It definitely wasn't enough to kill her, but she was dazed by the attack. This bought me some time to escape. I realized that the main exit of the volcano (the top) was actually right above the island. I started flying straight up above the island as fast as I could before Helen could get another chance to attack. Suddenly the volcano started to erupt and I still had a great distance to fly before I would reach the top. I soon did reach the top though and I climbed up onto the snowy summit.

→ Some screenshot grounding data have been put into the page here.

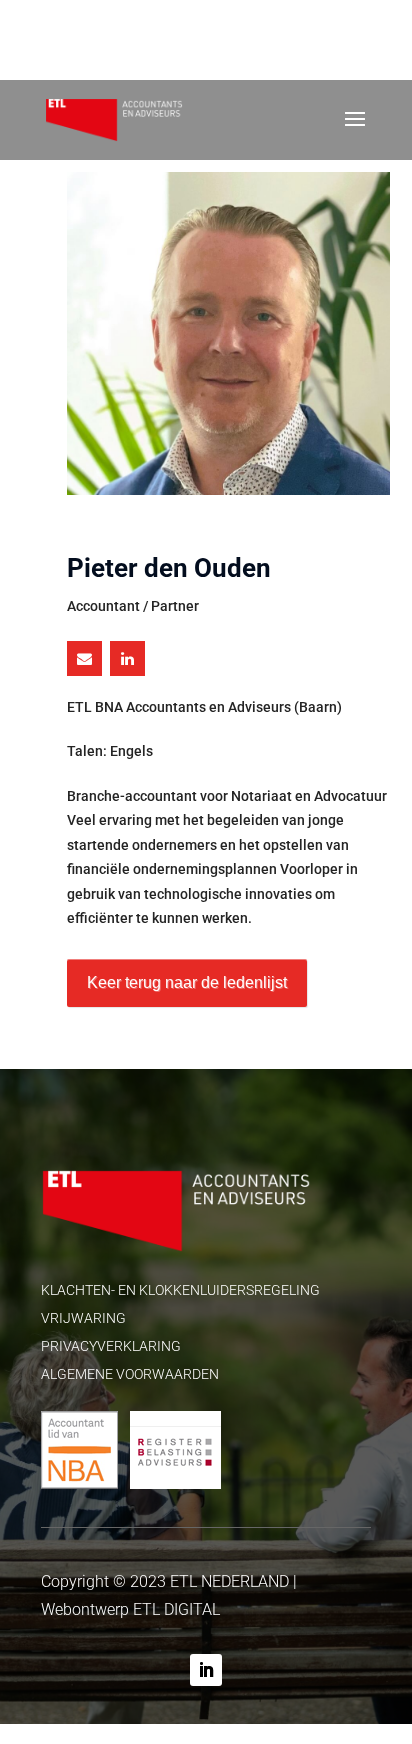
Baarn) (320, 707)
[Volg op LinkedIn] (206, 1670)
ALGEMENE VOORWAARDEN (130, 1374)
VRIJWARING (83, 1318)
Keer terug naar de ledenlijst (187, 982)
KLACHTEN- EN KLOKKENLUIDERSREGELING (180, 1290)
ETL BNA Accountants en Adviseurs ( (204, 707)
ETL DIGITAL (176, 1609)
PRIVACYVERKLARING (111, 1346)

Just as I was starting to slide down the mountain, I noticed a very large bulge in the side of it. The snow started melting away over it and I realized I wasn't in a good position. I quickly surrounded myself with a shield of fury energy as bulge exploded. The shield protected me from most of the explosion, but the blast sent me flying down towards the forest below. I braced myself for impact and put all of my energy into defense and shielding. I crashed through a tree and hit the ground hard before sliding through the forest and knocking down several more trees.

When I finally stopped rolling and sliding across the ground, I took a moment to regather my thoughts on what just happened. I slowly got up off the ground in pain, wondering how the hell I survived that. I was bleeding in several places and aching all over. I didn't die though, so I was happy for that. I looked back up towards the volcano and realized that it was Mount St. Helen. Everything suddenly made sense after that. I even started laughing because I thought that was kind of funny.

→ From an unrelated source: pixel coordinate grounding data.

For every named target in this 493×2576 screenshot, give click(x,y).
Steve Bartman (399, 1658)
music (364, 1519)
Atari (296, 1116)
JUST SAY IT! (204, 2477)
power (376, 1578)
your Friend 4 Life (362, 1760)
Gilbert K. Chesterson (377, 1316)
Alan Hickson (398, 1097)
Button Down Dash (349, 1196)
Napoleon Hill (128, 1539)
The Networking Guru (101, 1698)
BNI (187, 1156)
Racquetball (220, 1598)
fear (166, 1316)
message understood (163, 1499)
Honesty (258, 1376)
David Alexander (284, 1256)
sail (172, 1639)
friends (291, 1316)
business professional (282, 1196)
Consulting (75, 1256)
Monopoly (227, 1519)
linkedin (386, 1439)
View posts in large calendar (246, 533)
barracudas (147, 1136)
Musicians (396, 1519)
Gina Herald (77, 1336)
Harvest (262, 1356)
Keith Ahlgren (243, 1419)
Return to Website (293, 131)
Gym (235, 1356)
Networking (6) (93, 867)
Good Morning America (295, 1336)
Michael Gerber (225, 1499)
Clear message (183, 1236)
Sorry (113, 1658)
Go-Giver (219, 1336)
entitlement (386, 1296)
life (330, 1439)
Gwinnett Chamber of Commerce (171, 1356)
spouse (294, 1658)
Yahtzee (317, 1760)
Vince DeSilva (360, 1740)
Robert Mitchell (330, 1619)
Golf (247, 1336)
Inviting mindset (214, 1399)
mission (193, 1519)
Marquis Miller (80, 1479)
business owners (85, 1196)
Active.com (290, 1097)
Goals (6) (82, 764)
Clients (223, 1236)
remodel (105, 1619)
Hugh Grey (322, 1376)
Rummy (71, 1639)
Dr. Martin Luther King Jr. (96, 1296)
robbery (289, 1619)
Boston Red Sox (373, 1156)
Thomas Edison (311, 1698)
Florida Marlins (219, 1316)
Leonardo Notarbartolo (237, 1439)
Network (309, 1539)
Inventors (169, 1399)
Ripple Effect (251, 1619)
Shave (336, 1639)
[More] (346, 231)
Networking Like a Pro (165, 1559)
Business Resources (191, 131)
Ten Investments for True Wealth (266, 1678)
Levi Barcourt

I leaned back up against the tree and started healing my wounds. My vision was already getting blurry by this point though. I knew I would wake up very soon.

----------


## Starlia

I dreamed of the titanic while thinking of the task of the month.  Unfortunatly I only got to see the boat from afar didnt get to board it.

----------


## Starlia

That bomb one sounds scary I hate heat in my dreams though luckily i rarely die.

----------


## Starlia

I did task of the year only to wake up and realise it was an old task.  Here is a warning don't read old tasks before attempting task of the year and month otherwise your dream self may get confused.  I wasted a whole dream trying to date an alien btw 



> I then remembered that one of the tasks of the month was to go on a date with an alien. So of course I agreed to go on a date with her.



 thanks a lot Dragonborn!*rolls eyes*  I didn't attempt any other tasks as it was the same dream.  I'll post it for you as soon as I'm done editing.  As a side note I did manage to complete the advanced task of the month as a newbie  ::D:

----------


## Starlia

Just completed two tasks of the year as below.  I wasn't very happy with my first experiences of these tasks they seemed to lack story and sensation.  Still I suppose this can be expected for someone new at this.  And I guess this is still a great feat for a newbie.  Oh well here's the two stories below.  Only 8 more to go  ::D: 


*Spoiler* for _The trinity test 1945_: 



I was running away from someone.  I saw a small building in the middle on its own the size of a outdoor toilet.  I stepped in and closed the door.  I remembered how doors could be used for portals and determined that when I opened the door I would be in the 1900's anything to escape my pursuer.  I opened the door to see everything in black and white as in an old movie.  I walked until looking around I saw a deserted town where I was somewhere like a old petrol station.  I thought of the Bomb task and told myself a bomb will explode.  I was frantic waiting deciding between watching the bomb explode and feeling it.  I was in a dillema.  I decided to feel the bomb explode even though I was afraid of dream heat, I decided to feel the experience as I knew I wouldn't die and even though I was afraid of dream heat and pain I knew I wouldn't die and was curious of the sensations I would feel after reading some of the posts here.  I stood at the station watching the centre where I knew the bomb was even though I couldn't see it.  I told myself it was small and hidden.  It was then the bomb exploded.  I saw a Hugh of a yellow orange while still being aware of my surroundings.  The Hugh got stronger and I felt a heat that wasn't so intense but the Hugh was pushing me away.  It pushed me 2 miles.  My pursuer was there.  I ignored him flying against the heat determined to experience this explosion.  When the bomb was finished being in the 1900's still I went to do the Hubble telescope task.  I just told a man I was going to fix it. as he waved me off. I remembered I was still in the same dream and couldn't do another task.  Oh well. 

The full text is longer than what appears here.